[QST] How are DRAM accesses optimized during Split K - reduction across threadblocks? #1406

Rya-Sanovar · 2024-03-16T12:10:30Z

Assuming partition=16 in PartitionedK GEMM during split-k reduction at threadblock level:
All of the 16 tiles belonging to the same "row" of block tiles in A matrix run on different SM's of a GPU. During the reduction phase, some of these tiles will need to be written to global memory so they can be loaded in by the consumer tiles that will perform the reduction.
Wouldn't this increase latency due to the DRAM BW bottleneck, since we now have extra gmem accesses compared to the un-partitioned case, even though we've achieved higher occupancy? How does cutlass optimize this?

thakkarV · 2024-03-16T18:53:36Z

Same as before - we optimize the CTA rasterization and work tile mapping such that they hit in L2 as much as possible. This applies to the partial reduction as well.

Rya-Sanovar · 2024-03-17T13:28:25Z

okay, doing this maximizes GPU occupancy, but what about latency? Isn't this a tradeoff here? Or by optimizing L2 hit rate does split-k reduction have almost the same inference latency as without it?

thakkarV · 2024-03-17T15:34:51Z

I'm not sure what you mean by this being a tradeoff between occupancy and latency. Latency of what? Individual gmem accesses or the time to completion of the kernel?

Split K increases utilization. Therefore the wallclock time of the kernel goes down. Regardless of gmem latencies for individual tiles, this implies that the end to end latency of the kernel decreases.

Rya-Sanovar · 2024-03-17T16:10:17Z

By latency I mean the total time it takes to compute the C matrix if we used split-k reduction, so yes, time to completion of the kernel.

So, if the wallclock time goes down that means that the additional parallelism that split-k achieves compensates for the extra gmem accesses, right? Does this happen for all different cases of matrix sizes M,N,K? as in, can there be some cases where using split-k actually slows down the time it takes to compute C?

thakkarV · 2024-03-17T17:19:39Z

Yes. Split K nets you speedups when MN are small and K is large. If the outer dims are big then using split K will worsen perf, especially if the contraction dim is small.

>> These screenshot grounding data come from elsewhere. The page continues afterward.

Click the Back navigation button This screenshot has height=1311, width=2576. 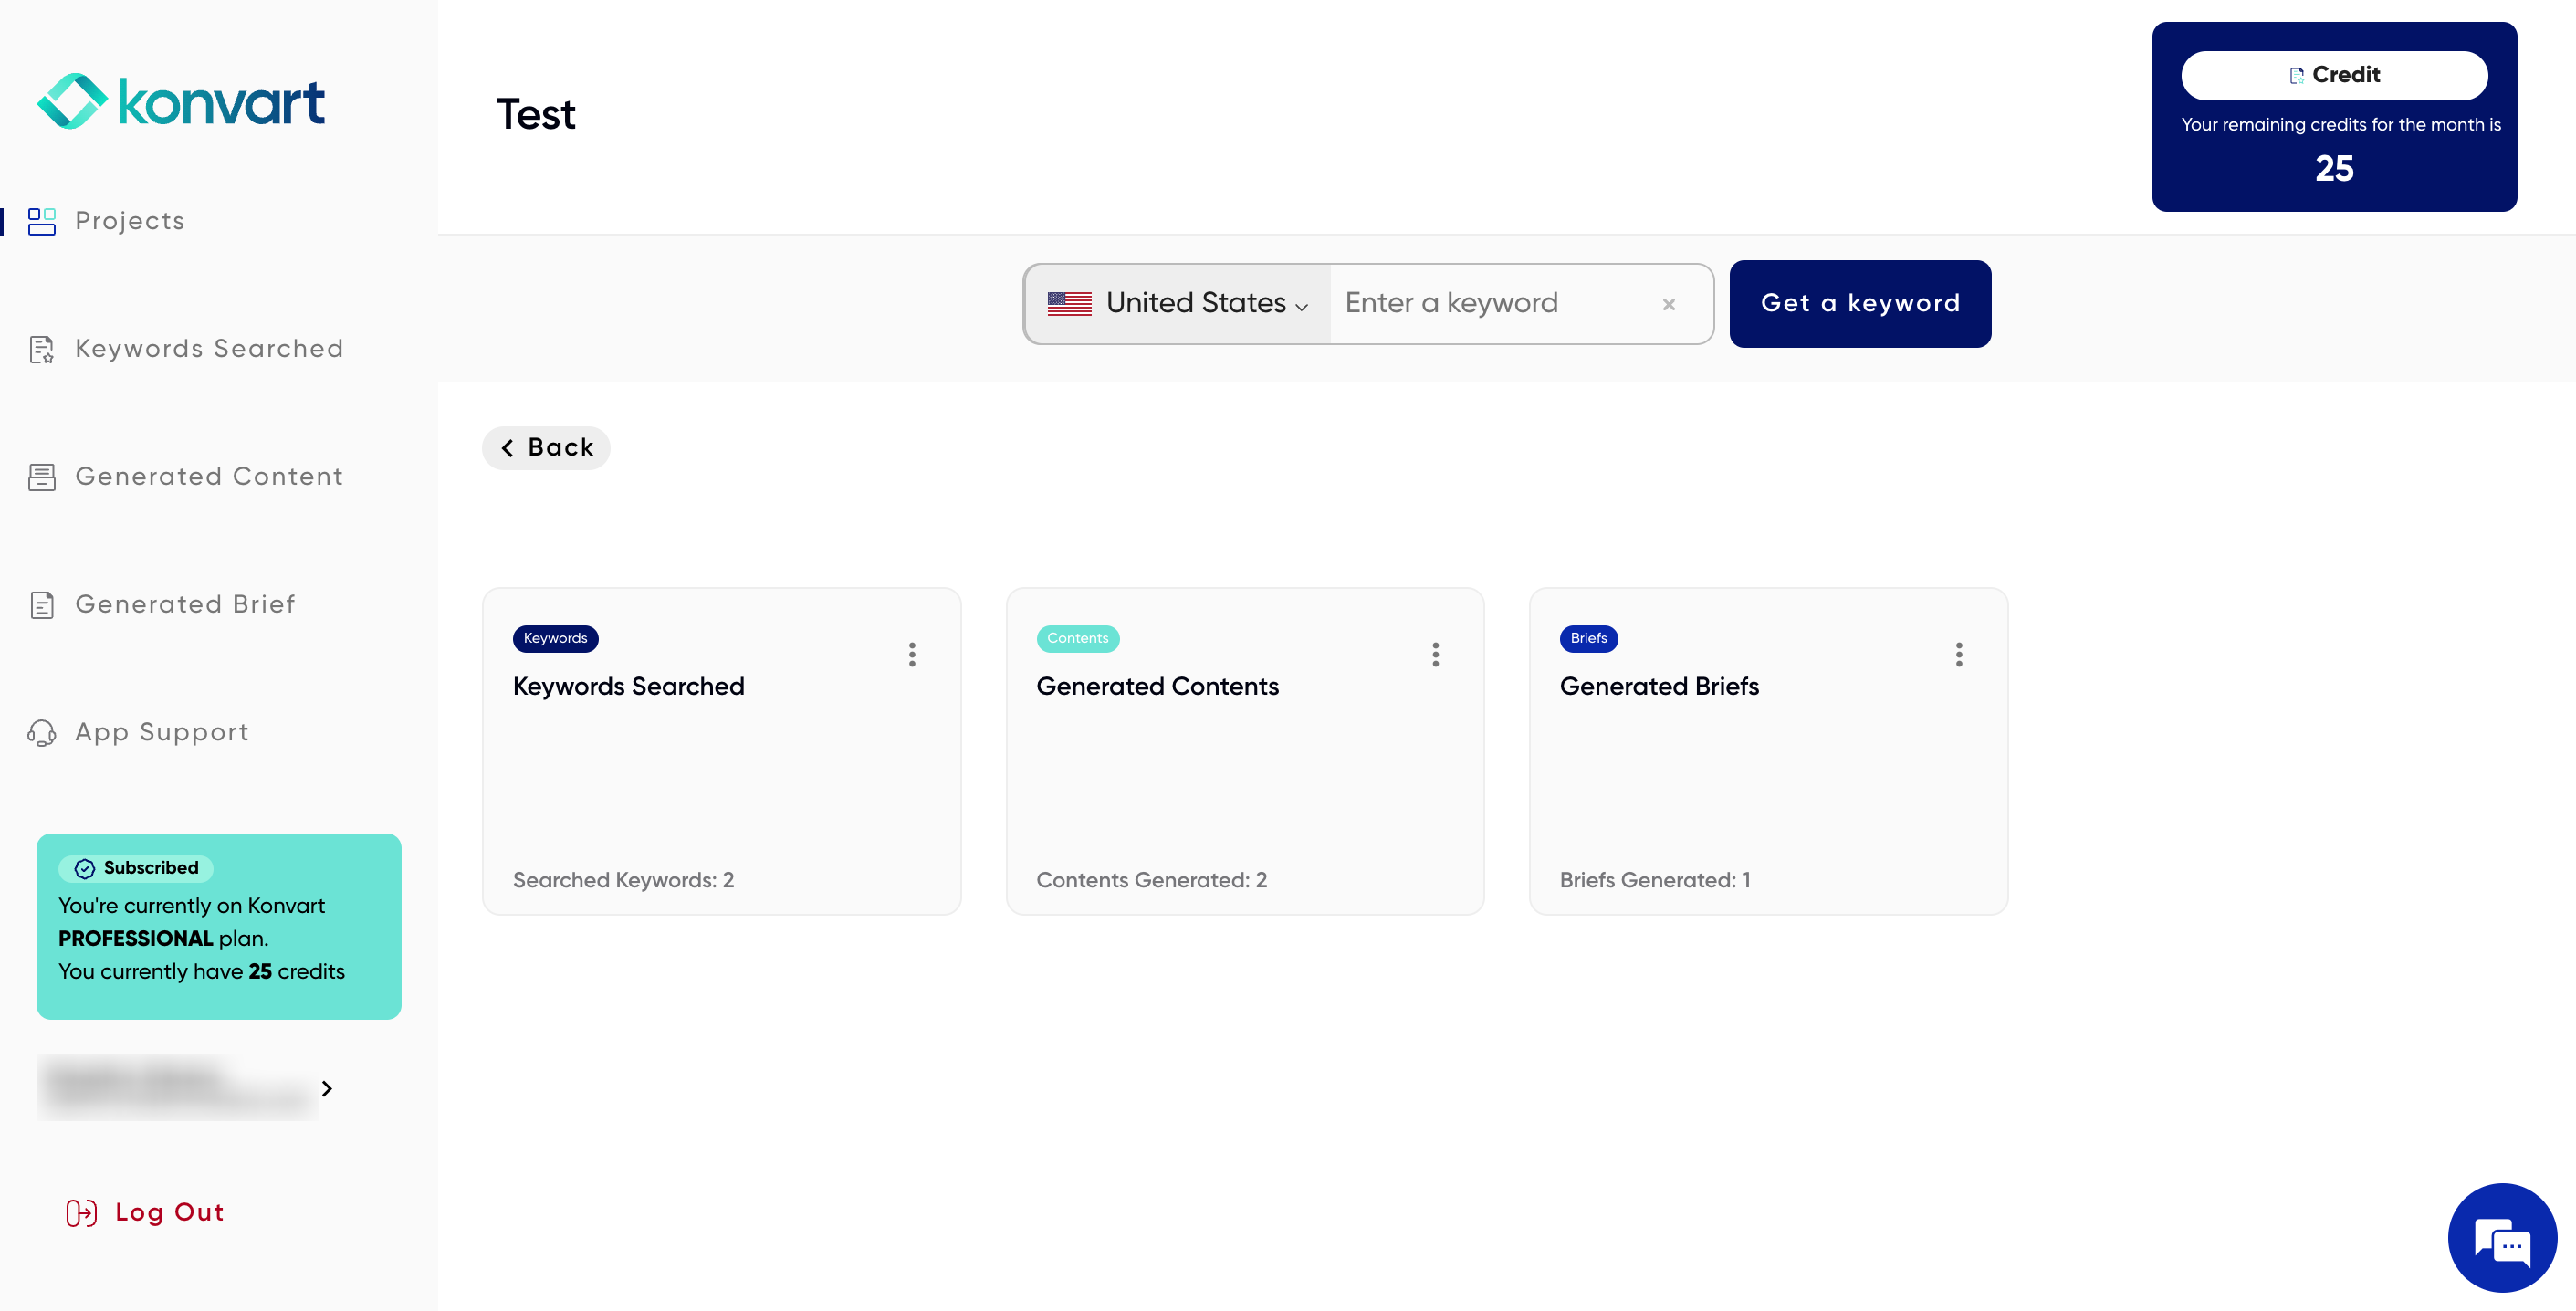pyautogui.click(x=549, y=446)
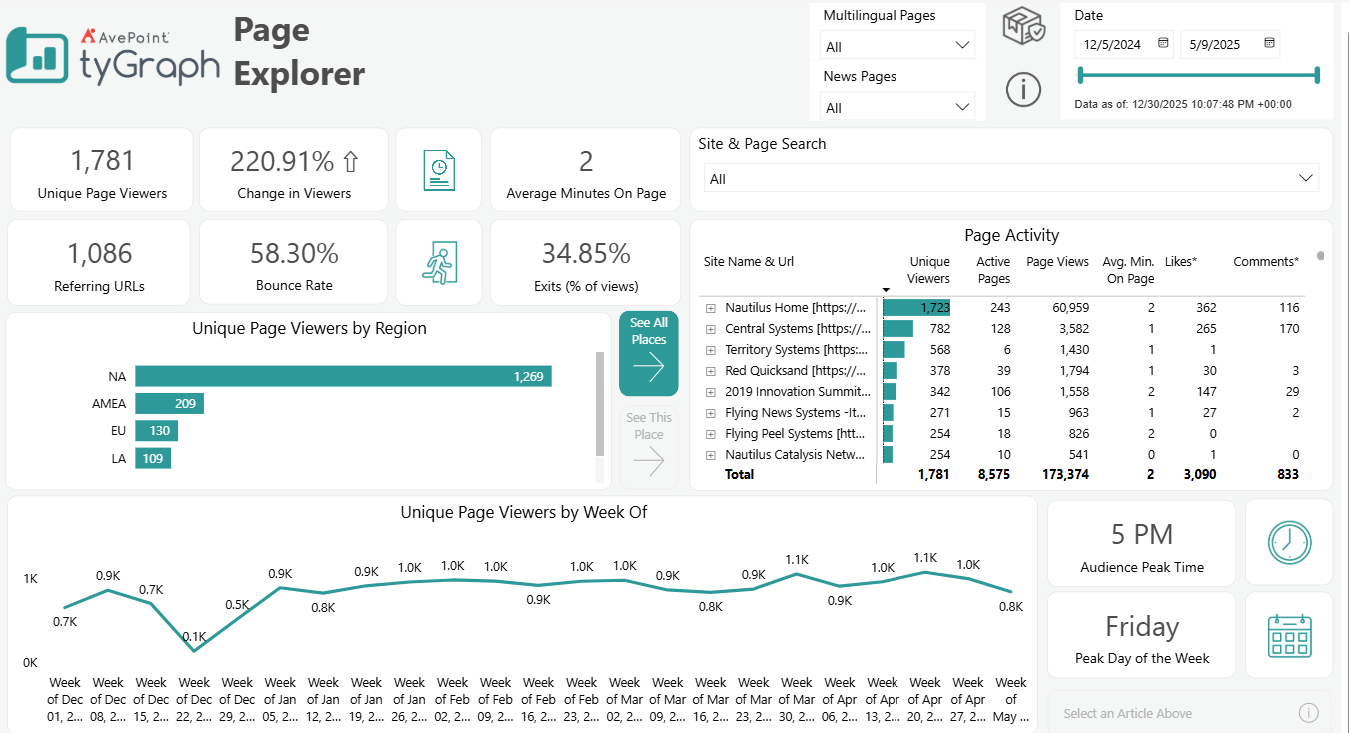Click the See All Places button
The height and width of the screenshot is (733, 1349).
click(648, 353)
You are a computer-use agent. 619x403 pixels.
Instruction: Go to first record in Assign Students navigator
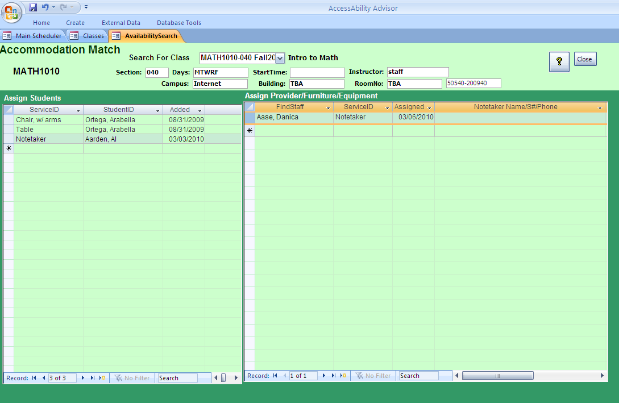33,377
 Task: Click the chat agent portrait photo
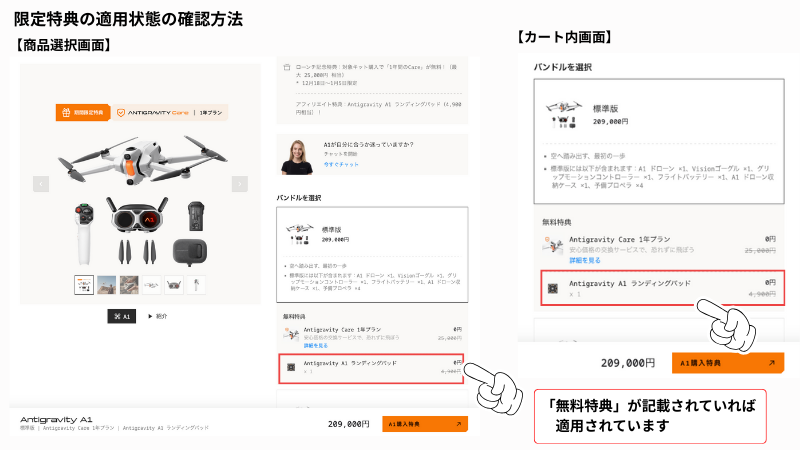297,157
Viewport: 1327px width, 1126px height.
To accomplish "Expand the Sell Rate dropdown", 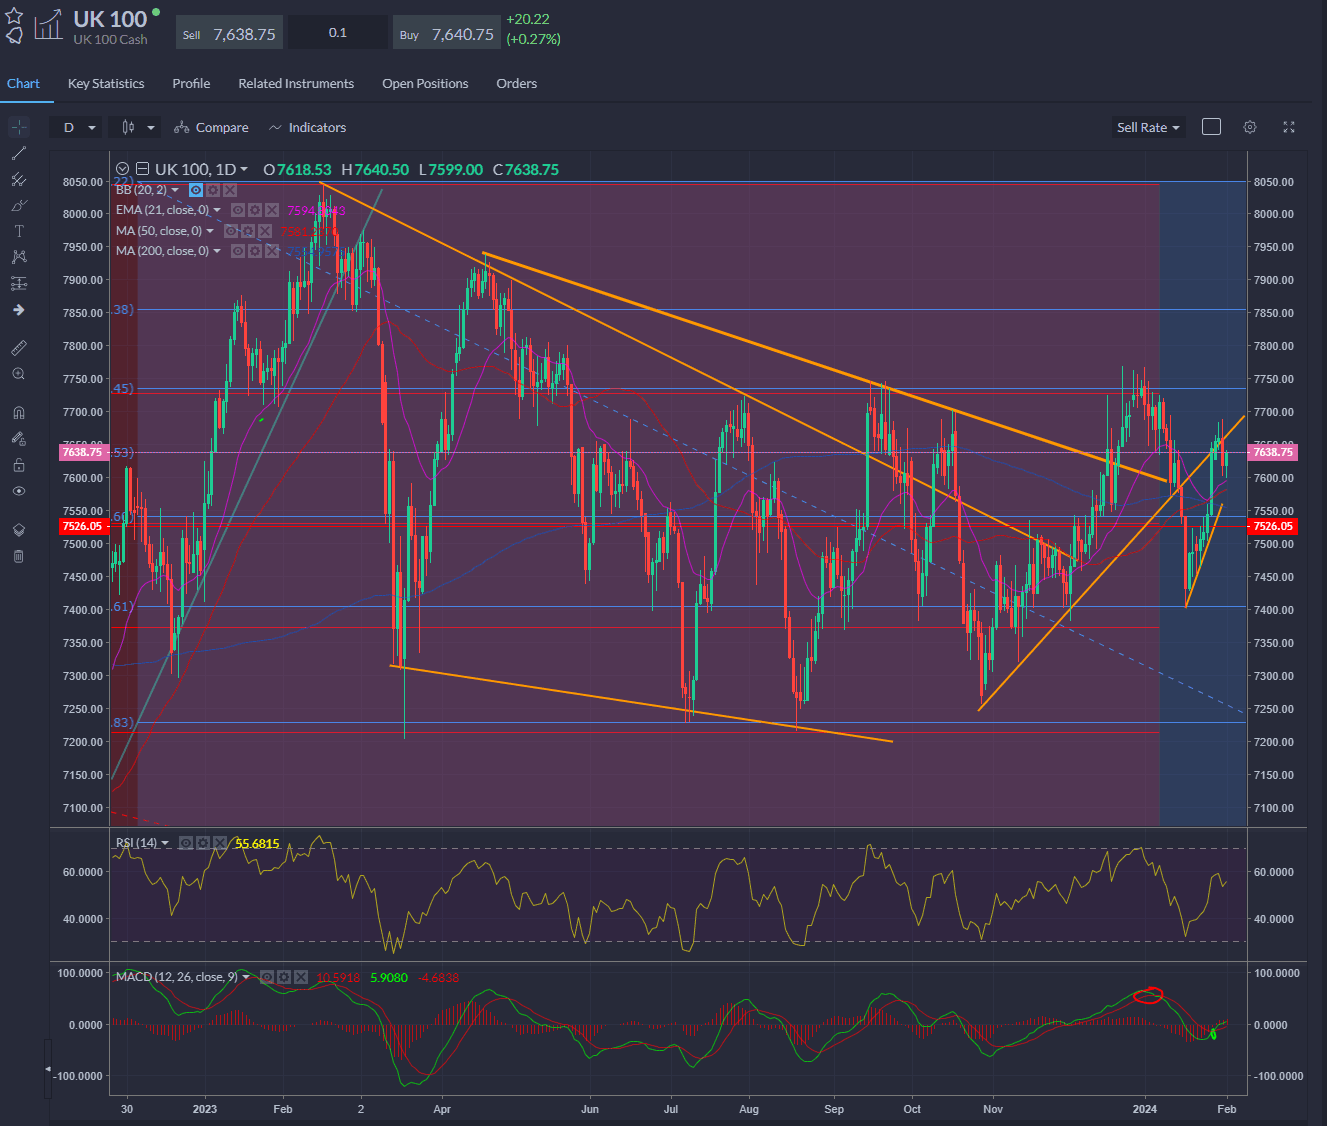I will tap(1148, 127).
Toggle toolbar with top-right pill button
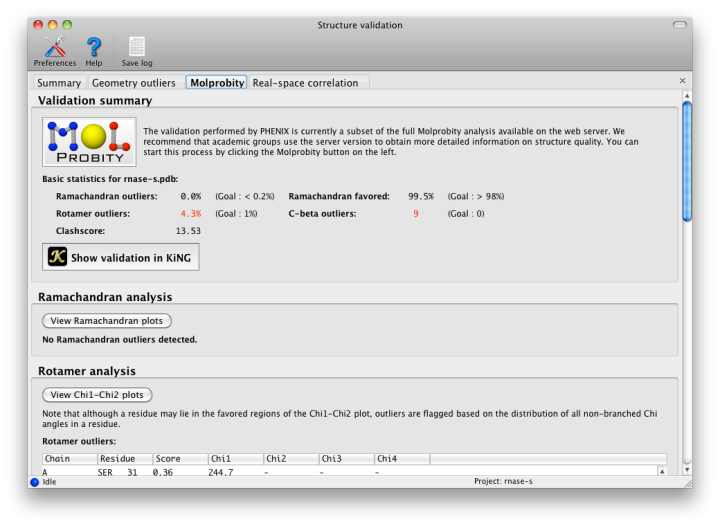This screenshot has height=526, width=720. click(680, 24)
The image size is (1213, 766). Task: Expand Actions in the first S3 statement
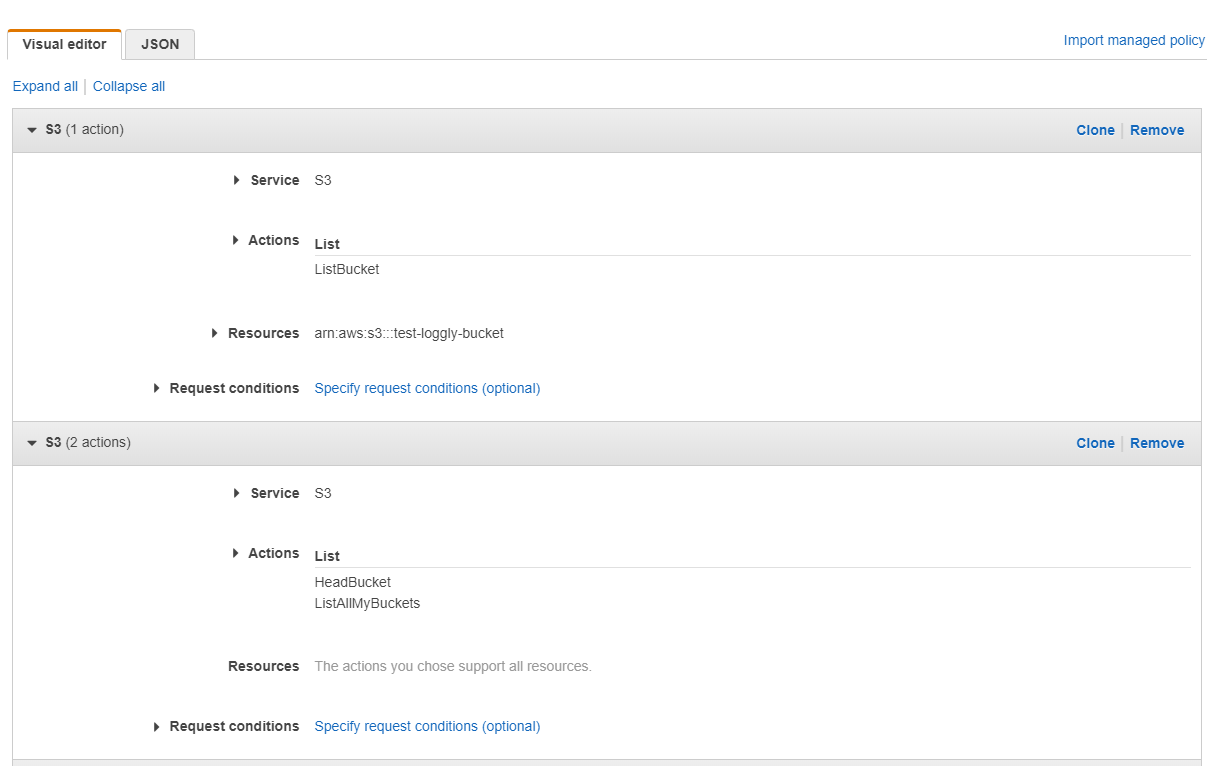(x=236, y=240)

Rya-Sanovar · 2024-03-18T04:47:34Z

Can we say that the speedup with split K would be almost (#tiles along K mode)x the case without split K? Assuming that total #block tiles doesn't exceed #SM's on the GPU
And how would we know if K is "large" enough to use split K, does it only have to be relatively bigger than M and N, or is there a certain value of K after which split K would actually give us speedup?

thakkarV · 2024-03-18T05:55:57Z

yes
it depends on a lot of factors, such as exact problem size and architecture etc. you can use the profiler to decide this splitting factor. mind you, split K is not really a great load balancing strategy in general

Rya-Sanovar · 2024-03-18T06:35:37Z

mind you, split K is not really a great load balancing strategy in general

Could you elaborate on why this is?
How exactly is the split K reduction executed? Is it something similar to, say, how intra-warp reduction is done by shfl_down_sync()? Attaching an image for reference:

thakkarV · 2024-03-18T15:34:25Z

I recommend you read the stream k paper (linked in our readme) to understand the intricacies of load balancing.
Two ways to do reductions. First is what you show, which is parallel reductions that need to use atomics. Not tree based generally since CTA scheduling can be dynamic. There second method is serial reductions with semaphores.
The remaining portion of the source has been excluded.